About this exercise:
Beneath this task are the entries; from the line with "Where should I" through the last one, transcribe every line exactly and nothing else, skipping pictures.
+===+
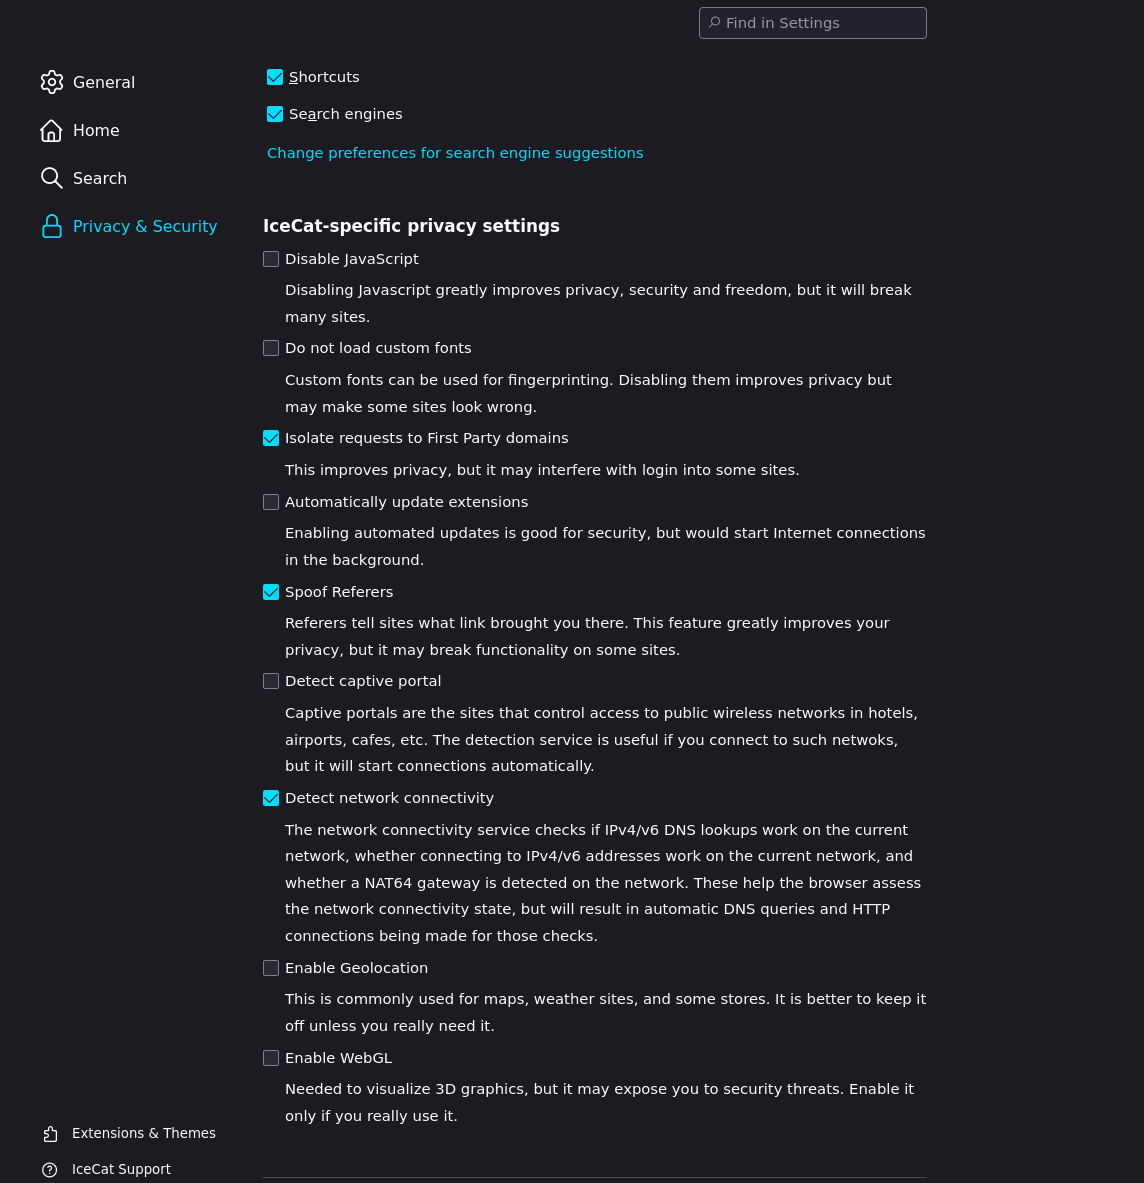1144x1183 pixels.
Task: Uncheck the Shortcuts suggestion checkbox
Action: tap(275, 77)
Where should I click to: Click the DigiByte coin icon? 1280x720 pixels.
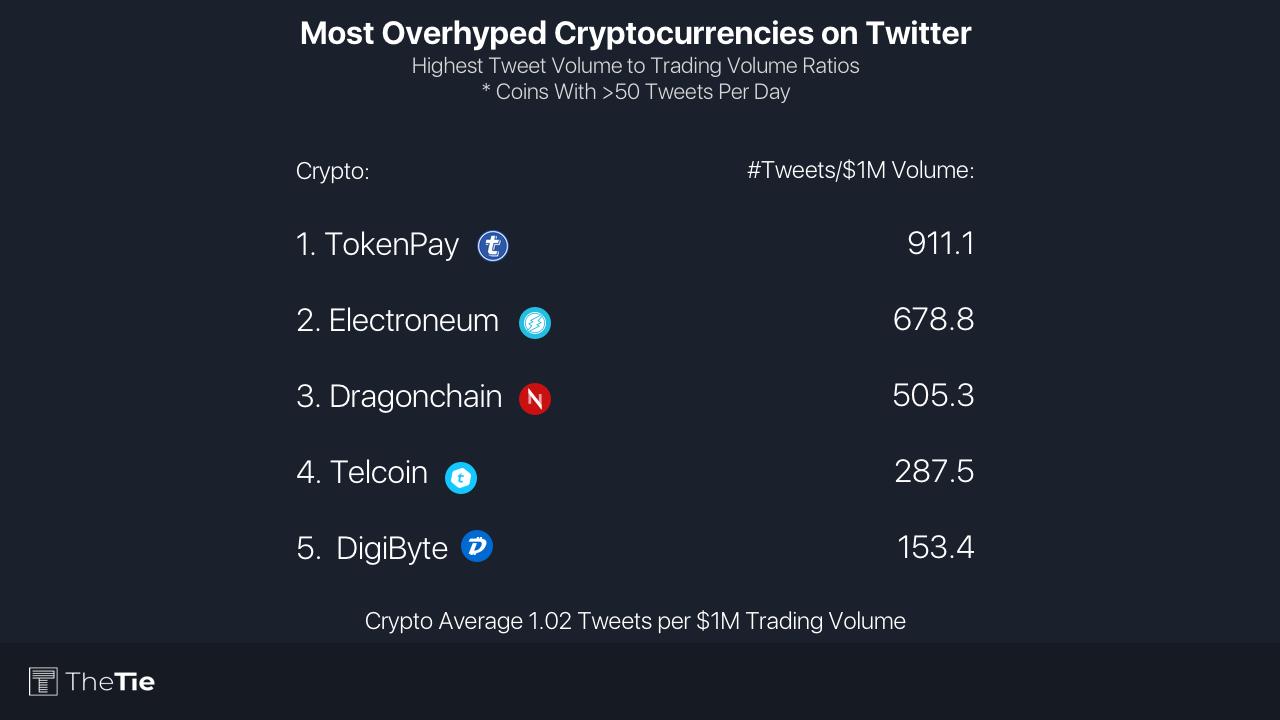click(477, 546)
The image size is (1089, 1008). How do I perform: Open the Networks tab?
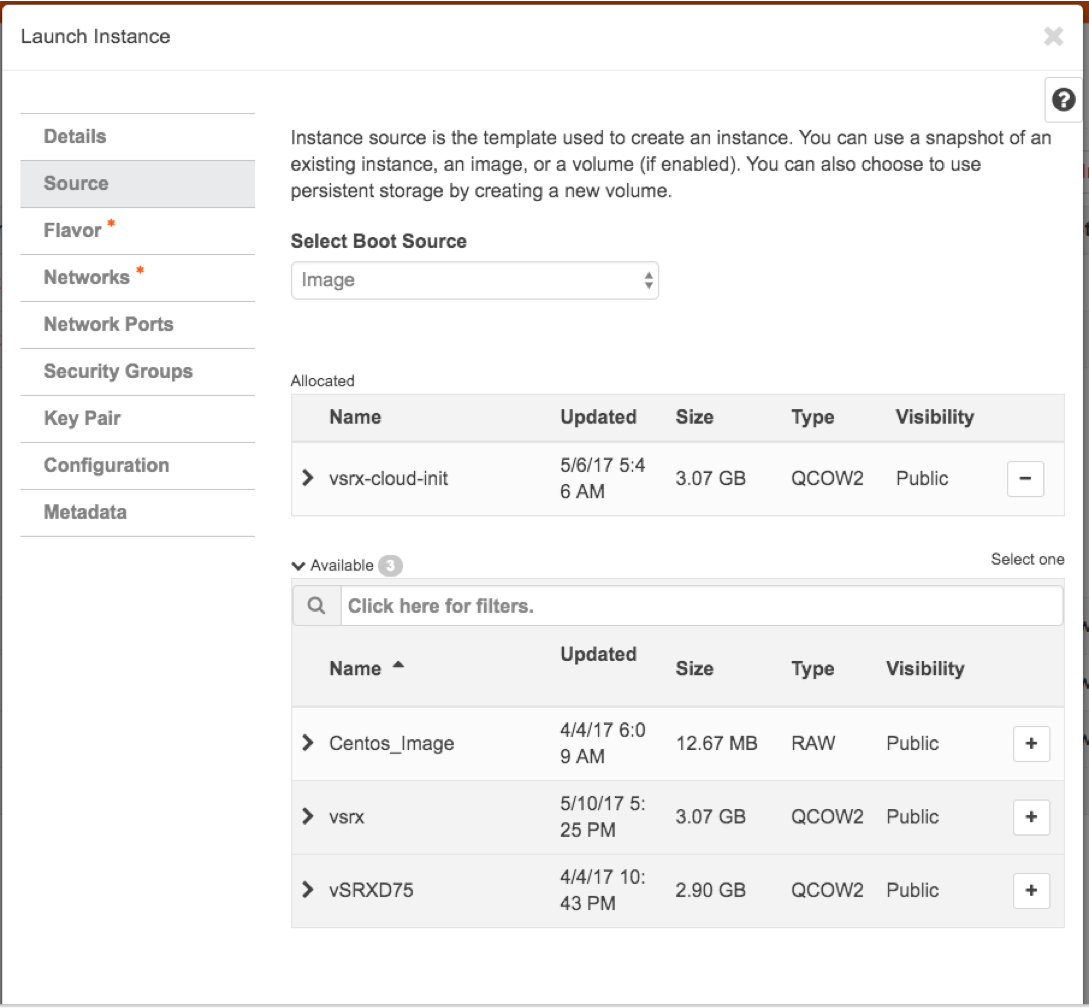[x=87, y=277]
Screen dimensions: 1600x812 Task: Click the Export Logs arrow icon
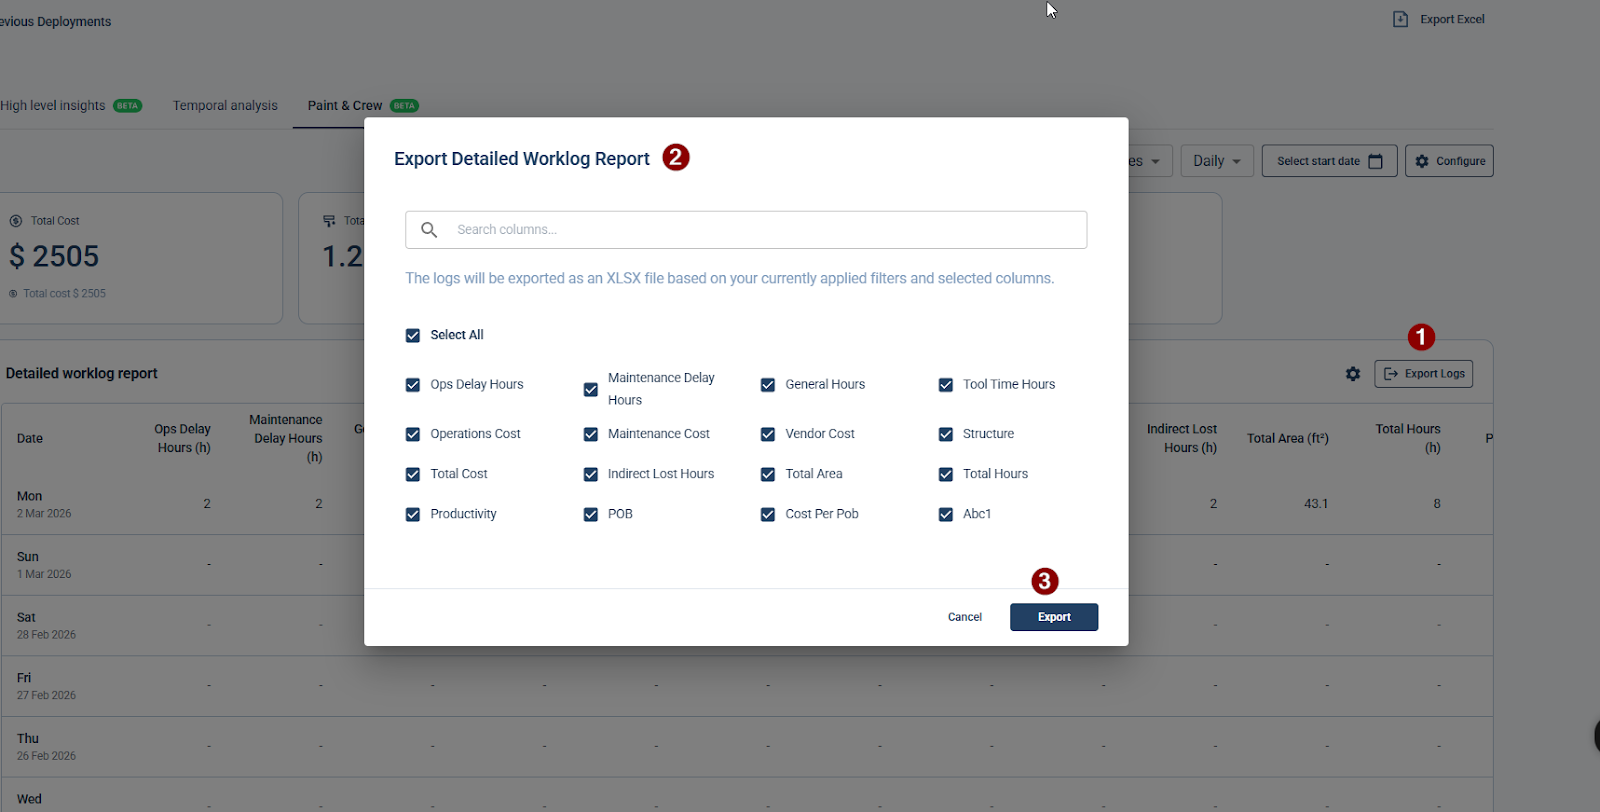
+===+
Expected output:
Where should I click to: Click the DigiByte coin icon? 1280x720 pixels.
click(477, 546)
The image size is (1089, 1008). How do I perform: Open the Networks tab?
[x=87, y=277]
Screen dimensions: 1600x812 Task: Click the Export Logs arrow icon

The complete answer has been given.